Além disso, a aplicação da tecnologia também requer certas condições materiais em termos do sistema socioeconômico existente e da capacidade da nova tecnologia em atender aos interesses da classe dominante de um dado sistema. Por exemplo, o conceito de energia a vapor era conhecido pelos gregos antigos e, ainda assim, esta tecnologia potencialmente revolucionária não foi absorvida, visto que a economia se baseava sobre o trabalho da abundante oferta de escravos baratos. A maquinaria poupadora de trabalho era, dessa forma, de pouco uso. Similarmente, havia pequenos incentivos para o desenvolvimento da tecnologia sob o feudalismo, um sistema baseado no trabalho dos servos que estavam ligados à terra de seus senhores.
É somente com o capitalismo, um sistema no qual a competição e a motivação do lucro proporcionam um incentivo para investir em nova maquinaria e tecnologia, que vemos a Revolução Industrial e o desenvolvimento e aplicação da força do vapor em escala massiva. De repente, à sociedade é dado um enorme impulso e as forças produtivas são rapidamente desenvolvidas, quando a tecnologia poupadora de trabalho é descoberta e usada.
Mas, agora, essas mesmas forças, antes progressistas, transformaram-se em seu contrário. Que incentivos há para os capitalistas investirem em tecnologia poupadora de trabalho quando há uma abundância de trabalho barato por todo o globo?
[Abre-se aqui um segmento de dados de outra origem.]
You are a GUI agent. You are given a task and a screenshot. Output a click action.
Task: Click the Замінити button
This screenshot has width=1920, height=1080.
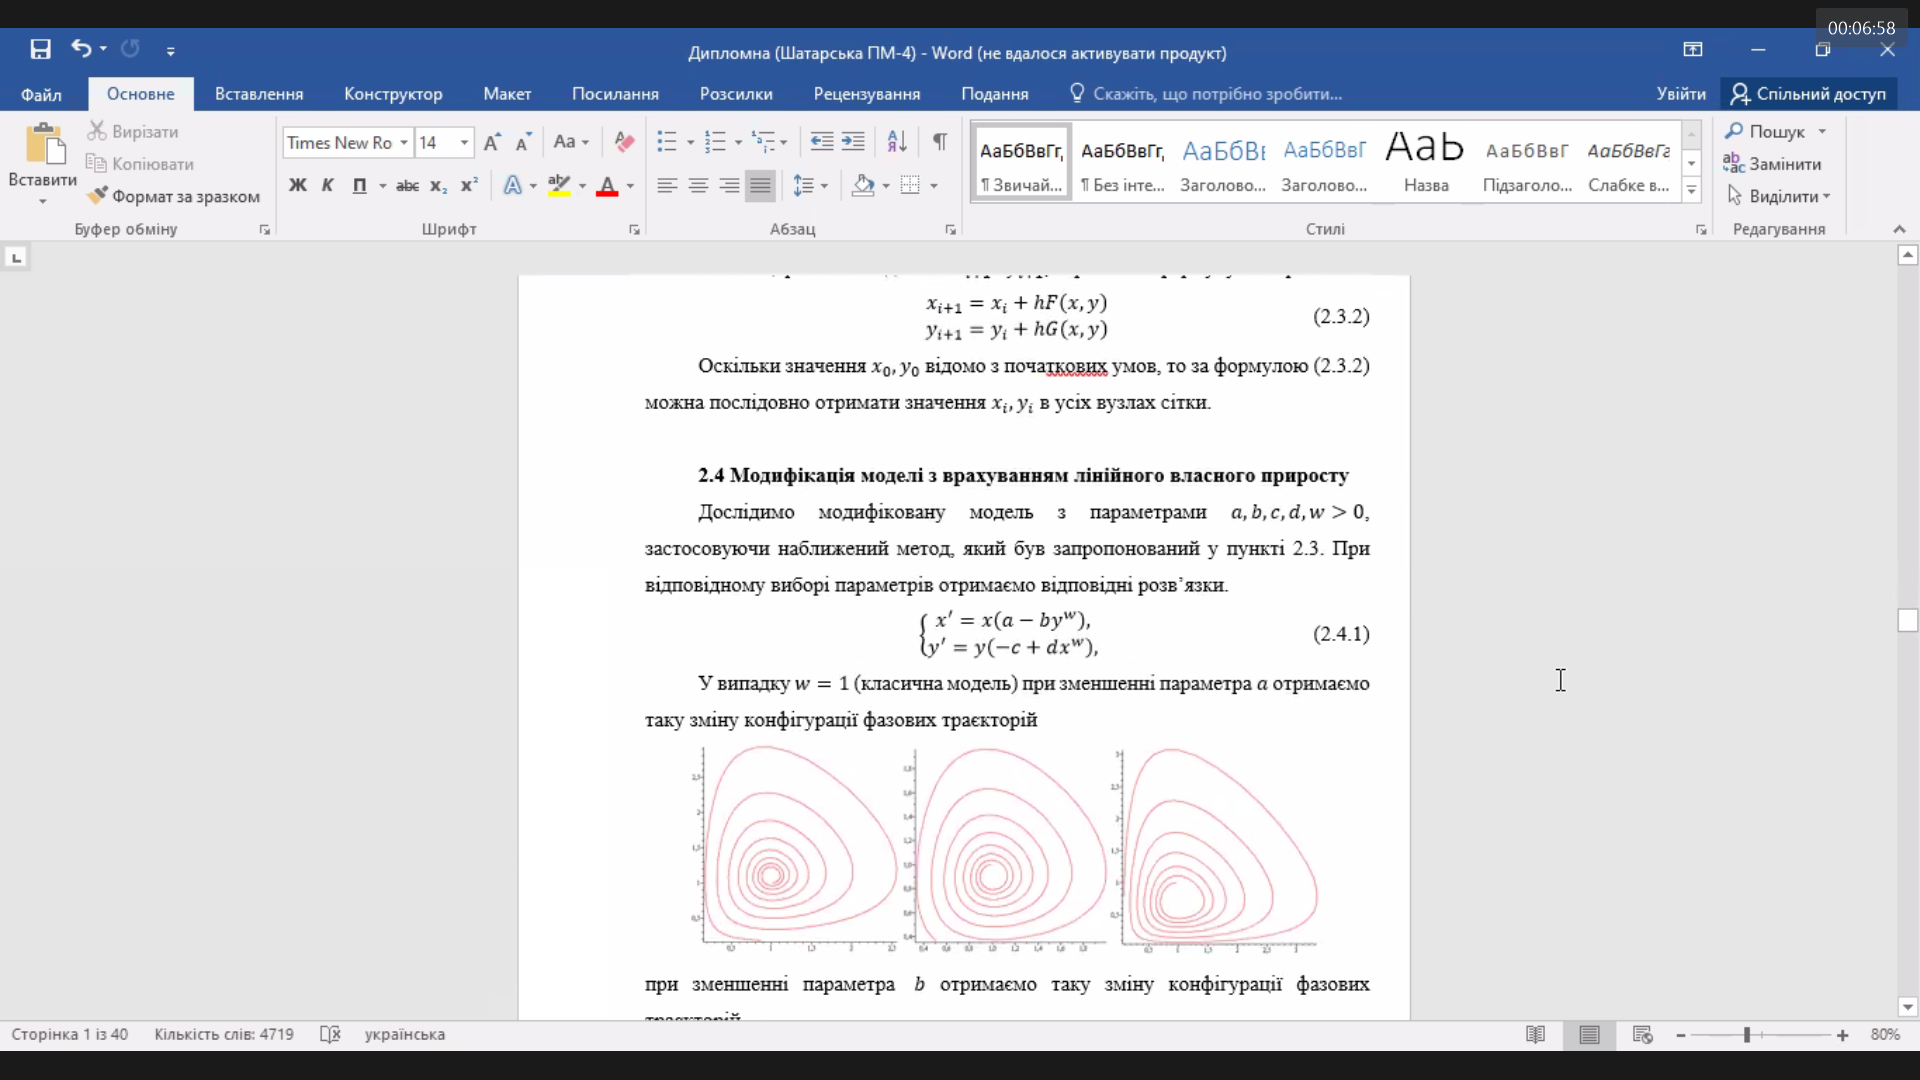point(1773,164)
Por que desenvolver e aplicar tecnologia para aumentar a produtividade quando há já excesso de capacidade e pilhas de mercadorias invendáveis? Por que gastariam as empresas privadas em P&D quando elas podem tomar carona no êxito da pesquisa financiada publicamente?
Longe de ser um “incentivo”, portanto, a concorrência e a motivação do lucro – que surgem devido à propriedade privada da produção – tornaram-se uma enorme barreira ao desenvolvimento da ciência e da tecnologia. A necessidade de se transformar a sociedade e de se derrubar as apodrecidas relações sociais do capitalismo nunca foram mais evidentes.
Destruição criativa
Vemos, dessa forma, que o “pessimismo em relação à inovação” e a “corrida contra as máquinas” são os dois lados da mesma moeda, uma unidade dialética de opostos que reflete a natureza contraditória, anárquica e irracional do capitalismo – um sistema em que o progresso e o desenvolvimento das forças produtivas somente podem ocorrer de forma extremamente caótica e destrutiva.
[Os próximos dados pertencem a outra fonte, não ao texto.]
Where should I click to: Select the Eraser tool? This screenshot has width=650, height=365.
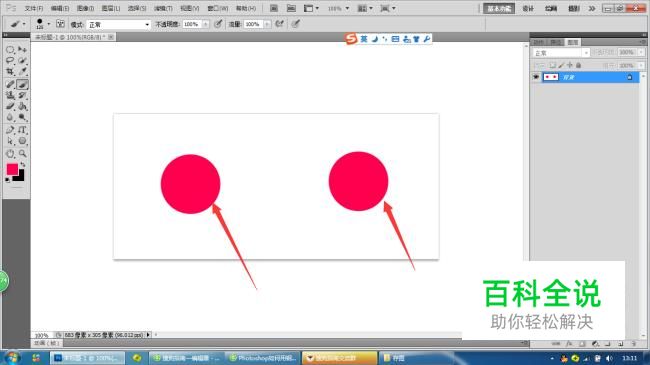coord(10,106)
De forma incomum, os capitalistas não negam o poder de destruição de seu sistema – até mesmo se deleitam com ele, cunhando frases como “destruição criativa” para fazer o ciclo de booms e recessões do capitalismo parecer não somente necessário, mas desejável. De acordo com essas teorias, as crises são necessárias para livrar a sociedade de velhas indústrias e empregos obsoletos, que devem ser primeiro destruídos antes que novas e melhores indústrias – isto é, mais eficientes e produtivas – possam ser criadas.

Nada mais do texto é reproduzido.